Piłkarze znad morza muszą jednak zapomnieć o transferowych perypetiach klubu i wziąć się za zbieranie ligowych punktów. Fanatycy klubu są bardzo zaniepokojeni tym, że ich ukochany zespół ponownie fatalnie wchodzi w nowe rozdanie. Złośliwi twierdzą nawet, że znając polską karuzelę trenerską dni Jerzego Brzęczka na PGE Arenie są policzone. Wielokrotny reprezentant Polski jest jednak zbyt doświadczony w środowisku piłkarskim, aby łatwo oddać swoje stanowisko. Pozytywną prognozą przed zbliżającym się hitem może być dobra postawa Gdańszczan w ostatnim sparingu z Schalke 04. Mimo porażki eksperci zgodnie twierdzą, że polski zespół zaprezentował się przyzwoicie. Niestety kibice Lechii nie mogą być pewni tego, że dobra gra z silnym zespołem z Niemiec przyniesie pozytywy w postaci pokonania Lecha przy Bułgarskiej. Analogiczna sytuacja miała miejsce przy okazji inauguracji sezonu. Pięć dni przed meczem z Cracovią podopieczni Brzęczka zremisowali z Wicemistrzem Niemiec, by później uznać wyższość Krakowian.
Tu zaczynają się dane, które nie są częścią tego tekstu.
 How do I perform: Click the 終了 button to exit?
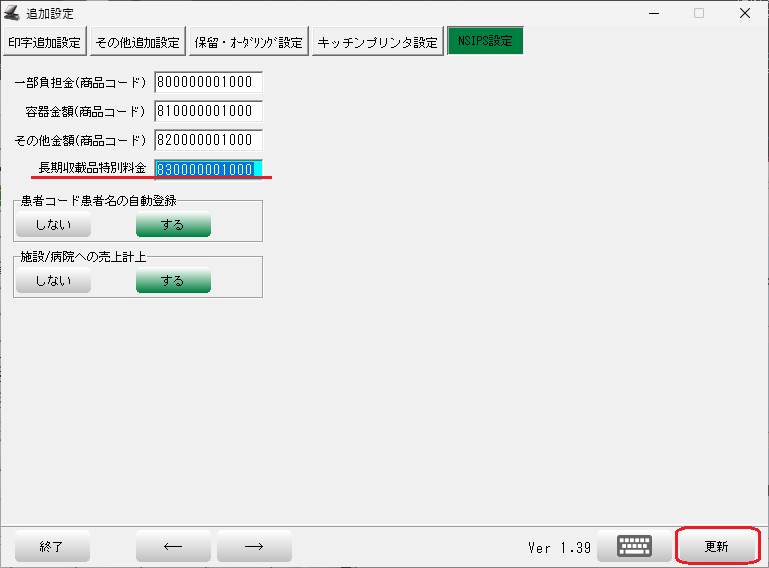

Dziś jednak sytuacja ma wyglądać zupełnie inaczej. Letnie transfery szefów „Biało-zielonych” pokazują jak wysoko chcieliby widzieć swój zespół po zakończeniu sezonu. Zbudowanie prawdziwej potęgi z wielkich nazwisk już nie pierwszy raz w Polsce okazuje się sporym problemem. Być może jednak Jerzy Brzęczek ma patent na to, aby Lechia Gdańsk zakończyła obecne rozgrywki na podium.